**Task directions**
Within the entries that follow, report how many lines contain the word "will", giving the number by itself.

↓

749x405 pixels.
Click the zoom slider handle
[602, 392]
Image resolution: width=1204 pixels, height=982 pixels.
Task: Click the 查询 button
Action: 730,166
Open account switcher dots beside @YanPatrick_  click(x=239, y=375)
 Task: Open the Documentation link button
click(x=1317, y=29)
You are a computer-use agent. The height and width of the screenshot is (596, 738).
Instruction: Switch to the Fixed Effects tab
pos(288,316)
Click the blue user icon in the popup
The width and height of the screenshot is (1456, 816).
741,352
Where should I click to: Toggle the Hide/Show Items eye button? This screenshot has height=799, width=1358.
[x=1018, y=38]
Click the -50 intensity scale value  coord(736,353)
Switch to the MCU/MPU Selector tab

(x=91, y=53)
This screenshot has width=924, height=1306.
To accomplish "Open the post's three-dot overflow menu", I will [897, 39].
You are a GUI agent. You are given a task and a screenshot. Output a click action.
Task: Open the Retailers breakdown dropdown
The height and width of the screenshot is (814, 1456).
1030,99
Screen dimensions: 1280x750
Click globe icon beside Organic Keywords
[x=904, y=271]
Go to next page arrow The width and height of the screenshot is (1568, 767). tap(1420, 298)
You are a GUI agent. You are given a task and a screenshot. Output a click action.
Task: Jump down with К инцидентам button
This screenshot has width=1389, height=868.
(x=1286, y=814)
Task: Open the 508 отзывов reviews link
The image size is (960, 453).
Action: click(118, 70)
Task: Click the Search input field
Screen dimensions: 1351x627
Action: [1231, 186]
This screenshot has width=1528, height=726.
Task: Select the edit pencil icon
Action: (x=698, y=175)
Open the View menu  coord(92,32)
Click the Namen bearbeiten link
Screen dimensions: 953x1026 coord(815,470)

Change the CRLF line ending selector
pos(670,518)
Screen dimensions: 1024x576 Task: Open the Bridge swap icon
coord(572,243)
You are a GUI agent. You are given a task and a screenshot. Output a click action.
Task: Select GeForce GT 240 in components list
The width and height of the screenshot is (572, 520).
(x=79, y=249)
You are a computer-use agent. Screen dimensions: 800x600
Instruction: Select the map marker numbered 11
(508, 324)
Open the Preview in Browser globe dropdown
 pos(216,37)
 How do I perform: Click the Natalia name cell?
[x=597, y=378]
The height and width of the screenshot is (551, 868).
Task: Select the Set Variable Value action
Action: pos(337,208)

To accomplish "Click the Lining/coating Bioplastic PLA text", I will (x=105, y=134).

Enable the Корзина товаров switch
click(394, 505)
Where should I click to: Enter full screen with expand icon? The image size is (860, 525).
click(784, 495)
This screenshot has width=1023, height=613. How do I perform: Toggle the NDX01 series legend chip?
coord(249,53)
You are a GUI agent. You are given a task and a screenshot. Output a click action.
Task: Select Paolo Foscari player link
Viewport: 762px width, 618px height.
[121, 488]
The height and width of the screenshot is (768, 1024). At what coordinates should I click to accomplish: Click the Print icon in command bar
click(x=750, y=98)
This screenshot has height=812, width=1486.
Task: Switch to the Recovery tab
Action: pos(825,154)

↑

**Solution to the exercise**
2